A few weeks ago, I’m with friends at this resort in Lake Chelan - yes I get the oxymoron - and they’re all drinking and having fun (Missus Kravitz is 2 ½ years sober and board shitless ) and they’re all headed to “The Grotto” for party time in the crock pot. The Grotto looks like something from the Land of The Lost, kept looking for Chaka. One hairy dude in the tub might have been him though.

So I purposely did not bring a bathing suit so I had an out and didn’t have to explain my phobia. Thank the Lord above for that. It was a hot tub trifecta. It was like a SNL skit or something, “All the things that wig you out about hot tubs in one place at the same time.”

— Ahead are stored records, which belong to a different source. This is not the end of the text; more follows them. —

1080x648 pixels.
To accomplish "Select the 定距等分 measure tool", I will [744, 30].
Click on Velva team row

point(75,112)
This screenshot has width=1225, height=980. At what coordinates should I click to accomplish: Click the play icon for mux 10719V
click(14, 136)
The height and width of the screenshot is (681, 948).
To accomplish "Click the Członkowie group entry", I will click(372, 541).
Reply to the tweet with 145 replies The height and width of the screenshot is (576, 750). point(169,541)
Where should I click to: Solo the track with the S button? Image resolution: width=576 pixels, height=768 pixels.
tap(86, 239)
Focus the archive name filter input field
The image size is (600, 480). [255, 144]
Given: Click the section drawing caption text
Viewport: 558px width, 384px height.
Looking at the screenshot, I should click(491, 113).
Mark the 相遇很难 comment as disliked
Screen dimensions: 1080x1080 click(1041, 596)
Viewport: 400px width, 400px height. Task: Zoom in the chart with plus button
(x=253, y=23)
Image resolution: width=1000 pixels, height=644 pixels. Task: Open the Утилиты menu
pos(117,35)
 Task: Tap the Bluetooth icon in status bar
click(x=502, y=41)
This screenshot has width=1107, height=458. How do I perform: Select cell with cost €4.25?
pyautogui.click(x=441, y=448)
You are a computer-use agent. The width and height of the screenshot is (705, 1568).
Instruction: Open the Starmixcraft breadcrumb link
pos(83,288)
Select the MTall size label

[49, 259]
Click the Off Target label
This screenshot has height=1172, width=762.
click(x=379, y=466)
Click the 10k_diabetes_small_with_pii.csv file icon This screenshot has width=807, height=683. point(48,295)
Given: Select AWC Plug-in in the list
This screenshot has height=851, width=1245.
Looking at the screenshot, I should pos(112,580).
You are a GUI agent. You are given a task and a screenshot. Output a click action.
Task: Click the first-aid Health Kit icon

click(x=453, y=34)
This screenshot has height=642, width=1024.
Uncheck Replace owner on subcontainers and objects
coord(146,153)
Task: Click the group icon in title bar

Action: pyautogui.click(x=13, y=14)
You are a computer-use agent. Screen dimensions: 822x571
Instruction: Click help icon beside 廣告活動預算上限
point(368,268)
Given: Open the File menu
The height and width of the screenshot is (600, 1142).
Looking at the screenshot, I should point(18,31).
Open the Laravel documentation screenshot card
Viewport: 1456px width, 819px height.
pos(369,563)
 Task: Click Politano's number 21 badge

First, there’s big fat kid. And as an aside, I was up on this seven-foot high bar stool overlooking the hot water pot. I felt like I was like the life guard. All I needed was that Crisco on the nose they use. ANYWAY, back to the fat kid. I was openly giggling because my friends, happily married with no children, had this fat kid right in between them - like he was their kid. He’d look at one of them, then turn right around to hear the other one’s response. Right in the middle of them. Laughs.

Next was the young teen trailer-twosome who were getting real close to just straight up mackin. Probably would have stayed there all night if it wasn’t for the band teacher busting them.

And in this corner, fat couple, she with the giant shower curtain bathing suit (with the little tu-tu thing around the waist - laughs), and he with the Wal-Mart suit with Disney or NASCAR or some shit on it.

He’s all frisky, probably from 10 MGDs and she’s all nervous, probably because there’s a chance he might want the annual romp and she wants to outlast him to the point where he passes out (very clever on her part to suggest a soaking in the hot tub - has the same effect as an elephant tranquilizer).

I’m all laughing up there in my director’s chair thing until I stop and go cold. Out from the tub walks an amputee. No. Shit. I recoiled in shock and fear. So I added a new one to the hot tub stew ingredients - stub junk.

(“walks” an amputee - heh)

Tuesday, November 9, 2010

New York, New York by way of Walla Walla

This special post is to offer you some free writing tips. Writing is kind of in my job description, so you'd think that I'd be somewhat good at it - though that skill is obviously not evident in this blog. Thanks for nothing University of Phoenix.

Our tip today deals things we all say and write but don't really realize it: redundancies.

Redundancies happen to be one of my pet issues, so much so that I get facial tics and Tourette’s each time one is uttered.

I've been writing them down as I hear them for years now. With this blog I have a reason for doing it. It is now my priviledge to educate my huge following out there (shout out to you four, you know who you are). I’ll even add an example for each to help you guide you.

After reading these, you too will be tormented by them. Better start eating Ritalin like M&Ms after that.

OK…let’s start with my favorite: Free Gift. You hear this one all the time.
“Hey man, I want you to have this gift.”
“Very cool. Thanks.”
“You bet. Give me thirteen dollars.”

Let’s continue.

Advance warning – literally a warning about a warning

Reduce it down – “I reduced this copy up to 7,000%.”

Armed gunman – The gunman, wielding a stolen policeman's pen, forced the hostages to play Jeopardy for their lives.

Ask the question – Similar to “riddle me this”

ATM Machine, PIN Number – 99% of people do not know what either of those abbreviations stand for, obviously.

Blend together – I have tried for years to blend together Reese’s with chocolate and peanut butter.

Close proximity – Look this shit up people. They mean the same damn thing. “Proximity” = CLOSE

Connect together – “Tyson connected together with a left to the temple of Creed and down goes Frazier.”

Two twins – fuuuuuuuuck

None at all - "Not even none a little bit?"

Protest against – I protest against my best favorite all the time

Repeat again – Did you not hear my initial repeat?

Rise up – The congregation rose up to their knees

Tuna fish – “I have a snake reptile that gets the farts something wicked bad after he eats tuna fish.”

Alright, that’s full enough of this caca shit. You get the photographic picture.